Mais saint Marc, direz-vous, procède autrement : il ne dit rien de la généalogie de Jésus-Christ, et il abrège tout ; pourquoi cela ? Je crois que saint Matthieu a écrit le premier de tous, et que c’est ce qui l’a obligé à rapporter exactement cette généalogie, et à s’étendre assez au long sur ce qu’il était urgent de dire ; au lieu que saint Marc écrivant après lui, a tout naturellement abrégé ce qu’un autre avait déjà rapporté en détail, et ce que tout le monde connaissait. Vous me direz peut-être que cette raison n’a pas empêché saint Luc de donner la généalogie du Seigneur, et même plus longuement que ne fait saint Matthieu. À quoi je réponds que c’est parce qu’ayant été prévenu par saint Matthieu, il tâchait d’ajouter quelque chose à la relation de son devancier. Chacun d’eux imitant son maître, saint Marc reproduit le laconisme de saint Pierre, et saint Luc l’abondance de saint Paul, qui coule et se répand comme un grand fleuve.

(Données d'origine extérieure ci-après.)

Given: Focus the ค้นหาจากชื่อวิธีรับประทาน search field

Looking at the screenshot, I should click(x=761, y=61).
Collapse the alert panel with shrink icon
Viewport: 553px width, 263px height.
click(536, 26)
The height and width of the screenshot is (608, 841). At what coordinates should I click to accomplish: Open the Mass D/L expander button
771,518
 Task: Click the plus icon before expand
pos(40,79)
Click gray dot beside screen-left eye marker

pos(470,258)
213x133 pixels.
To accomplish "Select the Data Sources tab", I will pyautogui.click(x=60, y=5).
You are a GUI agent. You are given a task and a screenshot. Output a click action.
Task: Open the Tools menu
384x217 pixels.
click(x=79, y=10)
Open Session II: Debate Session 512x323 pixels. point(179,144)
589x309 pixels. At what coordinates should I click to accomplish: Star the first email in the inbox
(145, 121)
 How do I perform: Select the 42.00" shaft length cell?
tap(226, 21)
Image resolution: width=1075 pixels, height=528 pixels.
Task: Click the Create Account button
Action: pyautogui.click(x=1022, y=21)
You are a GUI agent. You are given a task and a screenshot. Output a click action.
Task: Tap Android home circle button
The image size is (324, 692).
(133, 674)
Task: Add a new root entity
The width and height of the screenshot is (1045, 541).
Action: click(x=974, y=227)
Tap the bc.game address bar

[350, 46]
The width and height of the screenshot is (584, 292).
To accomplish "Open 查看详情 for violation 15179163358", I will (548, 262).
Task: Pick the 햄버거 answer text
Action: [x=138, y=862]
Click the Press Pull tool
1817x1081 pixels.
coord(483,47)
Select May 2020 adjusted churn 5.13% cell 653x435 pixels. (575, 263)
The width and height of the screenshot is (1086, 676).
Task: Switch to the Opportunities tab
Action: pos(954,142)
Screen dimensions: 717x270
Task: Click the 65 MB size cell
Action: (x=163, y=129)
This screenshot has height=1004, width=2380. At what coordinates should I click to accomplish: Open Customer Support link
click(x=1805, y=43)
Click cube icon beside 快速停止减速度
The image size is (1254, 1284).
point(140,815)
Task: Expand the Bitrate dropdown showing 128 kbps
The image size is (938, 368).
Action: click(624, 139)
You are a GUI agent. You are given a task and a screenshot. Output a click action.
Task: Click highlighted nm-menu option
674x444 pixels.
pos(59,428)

2. Mais pourquoi saint Matthieu ne dit-il pas comme les prophètes au commencement de son évangile : « Voici la vision qui m’a apparu (Is. 1,1) ; » ou : « Voici la parole que le Seigneur m’a adressée ? » (Jer. 2,1) C’est parce qu’il écrivait pour des personnes dociles et remplies de déférence et d’attention. D’ailleurs les miracles mêmes rendaient témoignage à ses paroles, et les chrétiens pour qui il composait son évangile étaient déjà affermis dans la foi. Mais les prophètes ne faisaient pas tant de miracles, et ils étaient combattus par beaucoup de faux prophètes, auxquels les Juifs ajoutaient plus de foi qu’aux véritables. Voilà pourquoi ils usaient de ce genre de début. S’ils ont fait des miracles en certains temps, c’était à cause des étrangers et des barbares, afin d’augmenter le nombre des prosélytes, et pour donner quelque marque de la toute-puissance de Dieu, de peur que les ennemis de son peuple ne crussent l’avoir vaincu par la puissance de leurs idoles. Ainsi il est marqué qu’après les miracles opérés en Égypte, beaucoup d’Égyptiens suivirent les Israélites dans le désert. C’est ce qui arriva encore en Babylone après le miracle de la fournaise, ou l’interprétation des songes. Ils en virent aussi éclater beaucoup, lorsqu’ils étaient dans le désert, comme il s’en est fait aussi parmi nous pour l’établissement du christianisme, lorsque nous sommes sortis de l’erreur pour embrasser la loi du Sauveur. Mais ils ont cessé après que la religion a eu pris racine dans tout l’univers.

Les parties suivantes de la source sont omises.